TEXT EXCERPT.
· · ·

I recently wrote a post on the power of an indestructable joy. That was mostly related in terms of encouraging hope where there is despair - particularly the kind of fatalistic despair common among my neighbors in Permsup. Since then though, I’ve been thinking about the relationship of joy to pain. There is pain in despair, sure, but its a pain where an indestructable joy, drunk with the reality of hope, is a truly compassionate thing. There are many situations, however, where such joy is not compassionate but seems almost insensitive. I’m talking of situations where people have received terrible things, and at no fault of their own. Friends suffering from random, debilitating diseases, kidnapped children in northern Uganda being forced into soldier service raping and pillaging as they have been raped and pillaged, etc. Where pain exists and exists in abundance, does joy even seem relevant? While the reality of hope is still a true thing there, what difference does it make? As Henri Nouwen has been teaching me, I think the thing there is just to suffer with people.
Now this makes sense of course, everybody knows that one of the best things you can do for people in pain is just to be with them. Just show them that you care. Don’t run away from the pain, or try to make it seem less than it is. But dwell in it with them.

· · ·

[Collected data entries]
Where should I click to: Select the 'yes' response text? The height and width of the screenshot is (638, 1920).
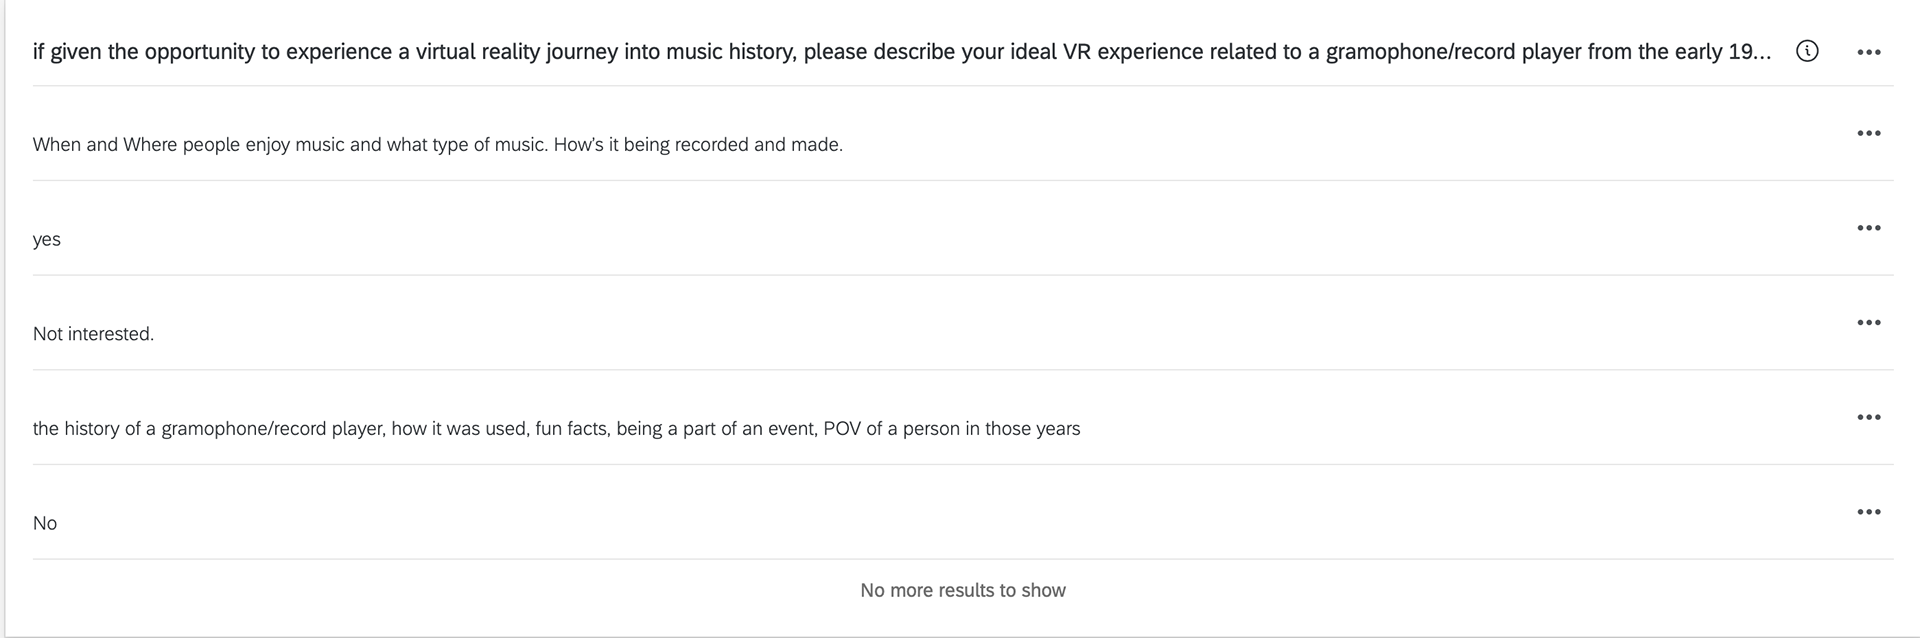[x=46, y=240]
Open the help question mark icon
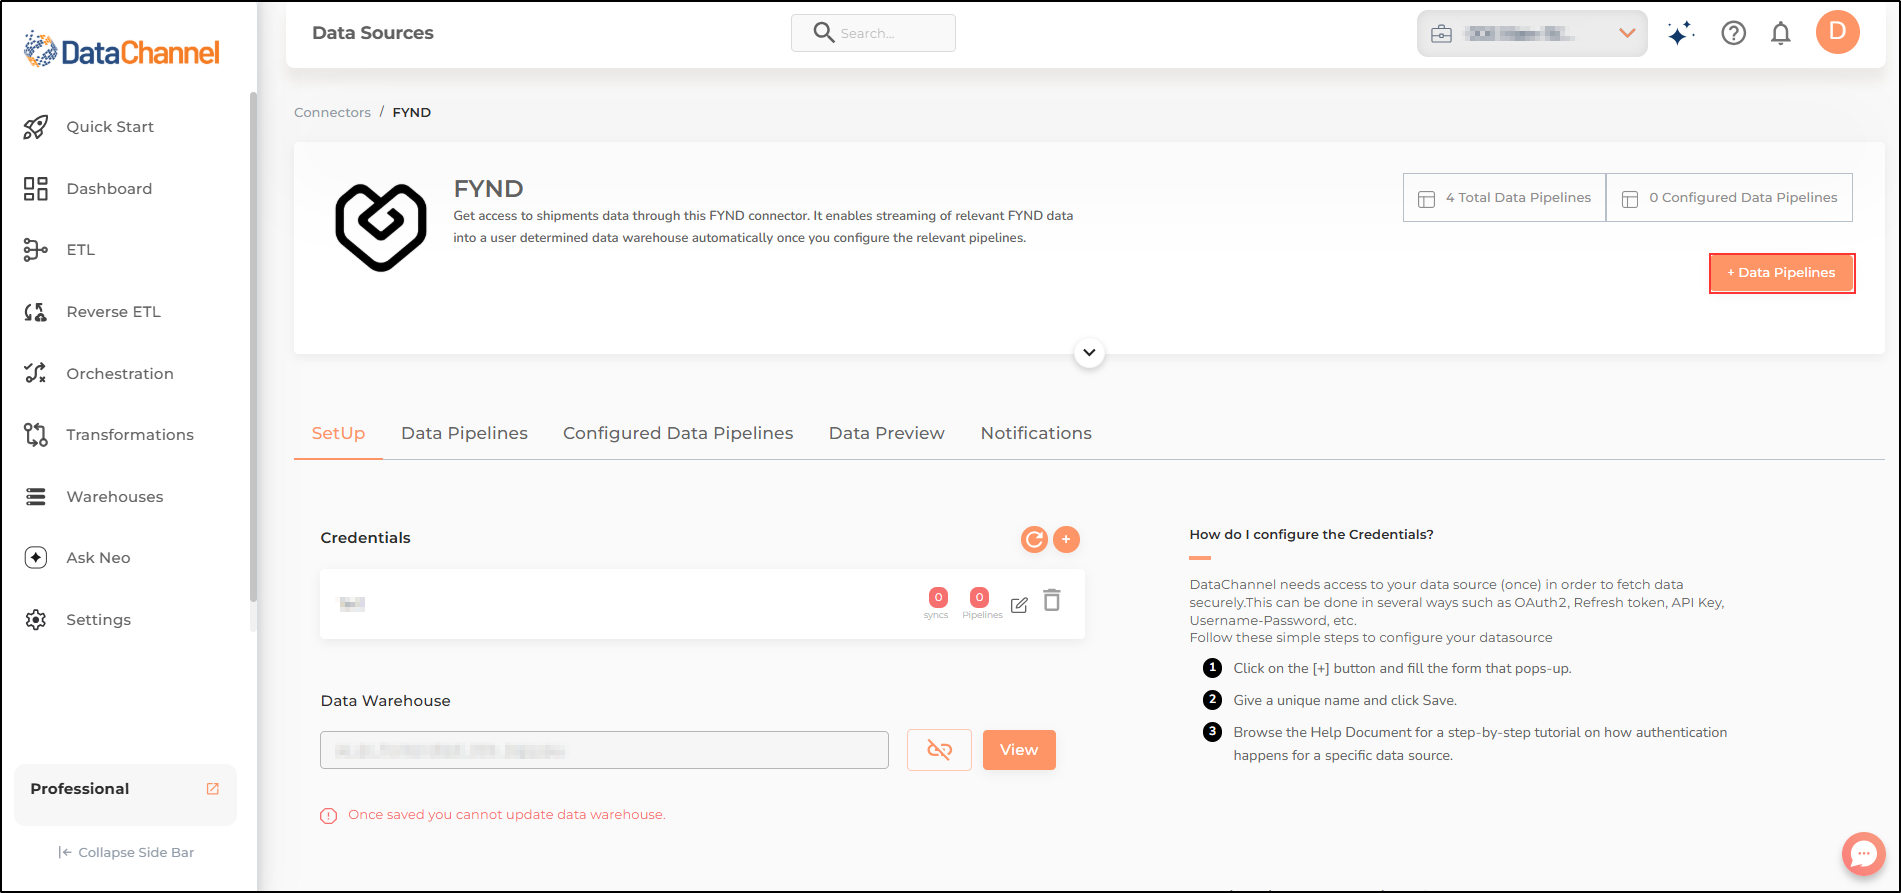 click(x=1733, y=34)
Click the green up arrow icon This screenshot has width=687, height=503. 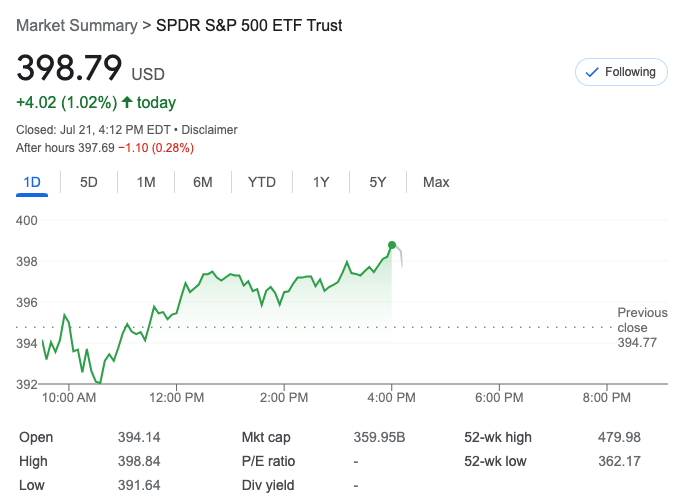(127, 102)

· · ·

Retype the passage of the post on joy and pain above, starting with "Now this makes" and going on through "it with them.".

RESPONSE TO THIS EXERCISE.
Now this makes sense of course, everybody knows that one of the best things you can do for people in pain is just to be with them. Just show them that you care. Don’t run away from the pain, or try to make it seem less than it is. But dwell in it with them.